### [WHAT IS EXPECTED]
Transcribe the lines from the start of the data below through the line with "Click the download icon in header", word for word and nothing more.

Data records:
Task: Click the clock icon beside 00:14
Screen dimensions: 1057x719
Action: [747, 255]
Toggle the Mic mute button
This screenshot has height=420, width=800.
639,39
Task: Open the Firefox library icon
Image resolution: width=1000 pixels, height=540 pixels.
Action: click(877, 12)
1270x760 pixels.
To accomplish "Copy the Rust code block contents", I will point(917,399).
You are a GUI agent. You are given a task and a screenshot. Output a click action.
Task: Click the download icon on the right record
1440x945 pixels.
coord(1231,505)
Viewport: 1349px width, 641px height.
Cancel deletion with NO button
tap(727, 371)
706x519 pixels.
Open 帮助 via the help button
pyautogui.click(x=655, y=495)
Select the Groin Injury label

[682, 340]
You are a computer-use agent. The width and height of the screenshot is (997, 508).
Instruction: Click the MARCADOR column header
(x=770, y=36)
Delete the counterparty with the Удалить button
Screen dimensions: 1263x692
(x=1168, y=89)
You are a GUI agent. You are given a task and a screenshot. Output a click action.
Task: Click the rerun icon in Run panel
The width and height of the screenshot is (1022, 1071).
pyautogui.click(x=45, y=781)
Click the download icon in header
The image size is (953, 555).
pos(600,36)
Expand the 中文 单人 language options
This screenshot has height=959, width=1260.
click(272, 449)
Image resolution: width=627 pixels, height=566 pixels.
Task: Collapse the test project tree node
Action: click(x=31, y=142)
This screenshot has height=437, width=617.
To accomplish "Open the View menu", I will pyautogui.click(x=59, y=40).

### [RESULT OF THIS EXERCISE]
Task: Click the clock icon beside 00:14
Screen dimensions: 1057x719
Action: [747, 255]
Toggle the Mic mute button
This screenshot has height=420, width=800.
639,39
Task: Open the Firefox library icon
Image resolution: width=1000 pixels, height=540 pixels.
Action: click(877, 12)
1270x760 pixels.
To accomplish "Copy the Rust code block contents", I will point(917,399).
You are a GUI agent. You are given a task and a screenshot. Output a click action.
Task: Click the download icon on the right record
1440x945 pixels.
coord(1231,505)
Viewport: 1349px width, 641px height.
Cancel deletion with NO button
tap(727, 371)
706x519 pixels.
Open 帮助 via the help button
pyautogui.click(x=655, y=495)
Select the Groin Injury label

[682, 340]
You are a computer-use agent. The width and height of the screenshot is (997, 508).
Instruction: Click the MARCADOR column header
(x=770, y=36)
Delete the counterparty with the Удалить button
Screen dimensions: 1263x692
(x=1168, y=89)
You are a GUI agent. You are given a task and a screenshot. Output a click action.
Task: Click the rerun icon in Run panel
The width and height of the screenshot is (1022, 1071).
pyautogui.click(x=45, y=781)
Click the download icon in header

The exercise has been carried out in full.